In chronic venous disease, as in any other area, guidelines need to follow a number of
obvious quality criteria if they are to be fit for purpose: they must be robust, in other
words based on the evidence contained in randomized controlled trials published in
quality journals; they must be nonpartisan, representing a consensus view of best practice;
and, perhaps most importantly, they should be updated at regular intervals, ideally by a
data collection program incorporated within the guidelines themselves. An important
word of warning, however: guidelines must always be applicable to routine clinical
practice. They cannot be feasible only in an academic or clinical trial setting. If so, they
remain sterile and fail as drivers of progress. This, unfortunately, has been the fate of
many guidelines. Time management issues, staffing levels, sociocultural setting,
economic and organizational environment1—all need to be taken into account if
guidelines are to fulfill their purpose.
Guidelines that are not informed by such considerations risk accusations of irrelevance,
gathering dust on academia’s shelves. Some accusations go further, referring to potential
limitations and possible patient harm. Patients on bed rest for more than 3 days at the
Hasan Sadikin General Hospital (Bandung, Indonesia) did not benefit from antiplatelet
agents: cases of deep vein thrombosis were confined almost entirely to gynecological
patients with cancer.2
Elastic compression stockings are a mandatory precaution for reducing the risk of
postthrombotic syndrome.3 However, they find less favor among Indonesians than among
inhabitants of more temperate climates. The stockings are difficult to wear in hot and
sweaty conditions. This is an instance of a northern recommendation falling foul of a
southern geographic location.
For more detailed information on this topic, we interviewed nine doctors treating chronic
venous disease in four Bandung hospitals. Almost none ever follow the elastic
compression stocking guideline. Only two sometimes implemented the guideline.
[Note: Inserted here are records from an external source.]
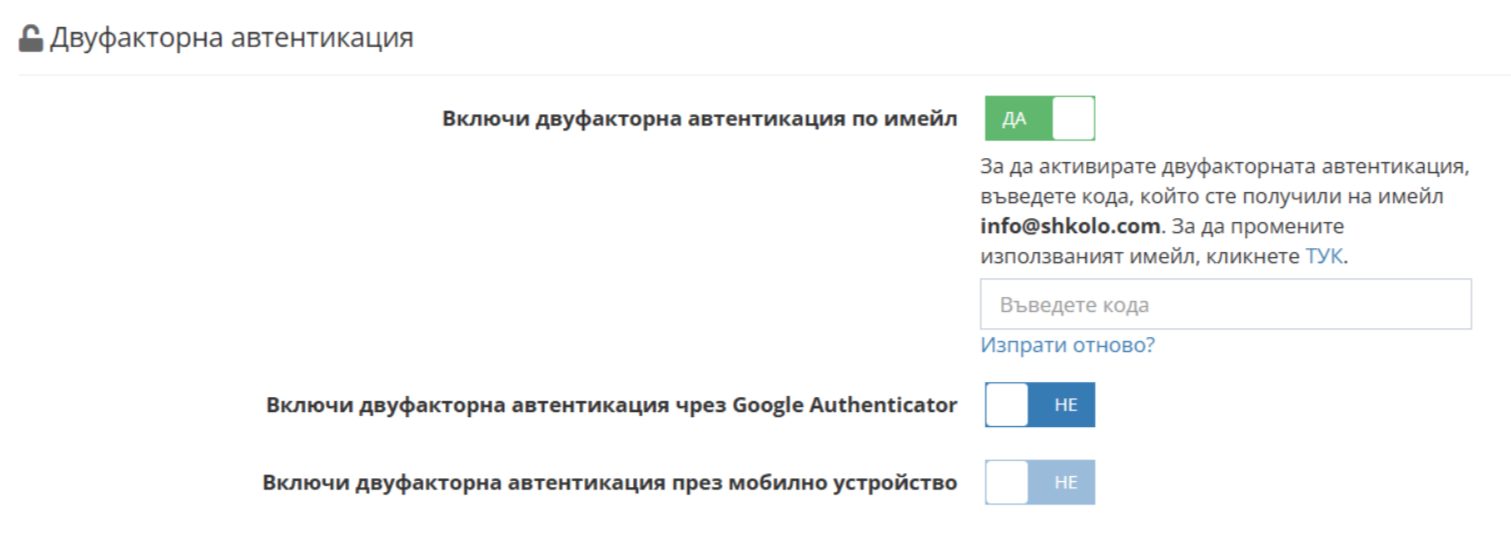Click "НЕ" on the mobile device switch

(x=1065, y=482)
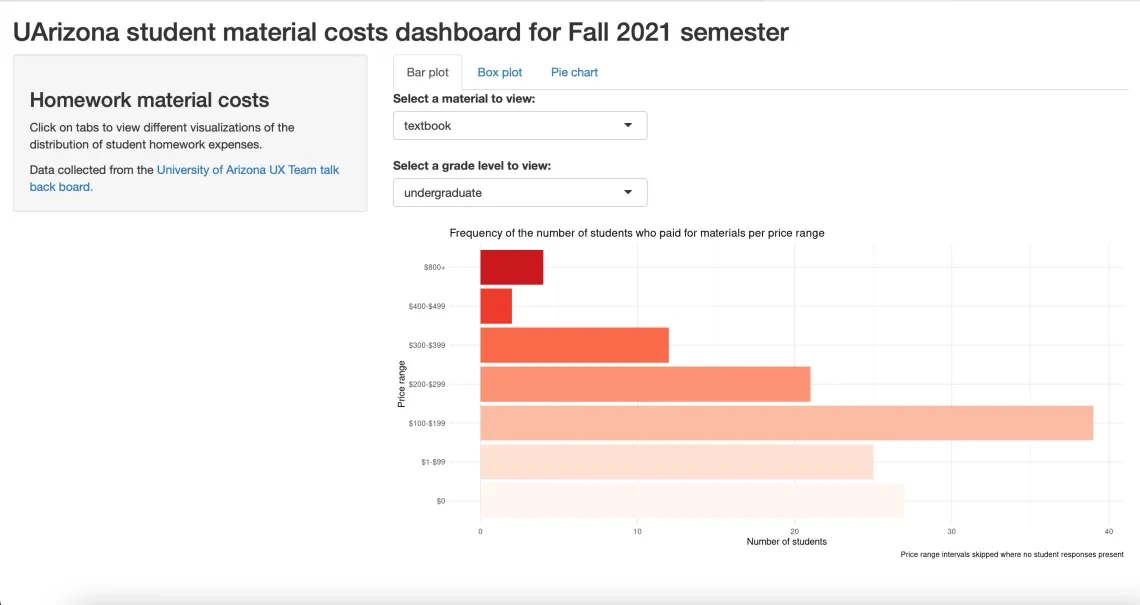1140x605 pixels.
Task: Open the Pie chart tab
Action: click(573, 71)
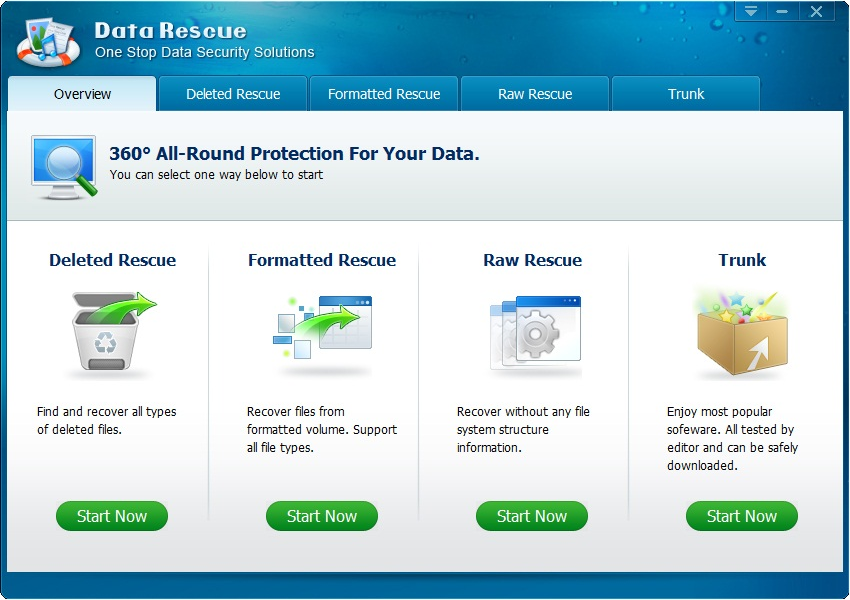Choose the Formatted Rescue green arrow icon
This screenshot has width=850, height=600.
322,328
This
decision appeared to alienate all the doctors from the other recommendations in the
guideline, with the result that they did not understand why they should follow any such
guideline or feel obliged to do so. Instead, they manage their patients according to the
relevant textbook and maintain that this produces acceptable results. In this instance, it
could be concluded that despite all the arguments in favor of guidelines, there is little
evidence of management failing without them._
References
1. Groll R. Implementation of evidence and guidelines in clinical practice: a new field of
research. Int J Qual Health Care. 2000;12:455-456.
2. Prasetyo E. Deep vein thrombosis: Is malignancy the most dominant risk? Bandung,
Indonesia: School of Medicine, Pajajaran University; 2007.
3. Kolbach DN, Sandbrink MW, Hamulyak K, Neumann HA, Prins MH.
Non-pharmaceutical measures for prevention of post-thrombotic syndrome. Cochrane
Database Syst Rev. 2004;(1):CD004174.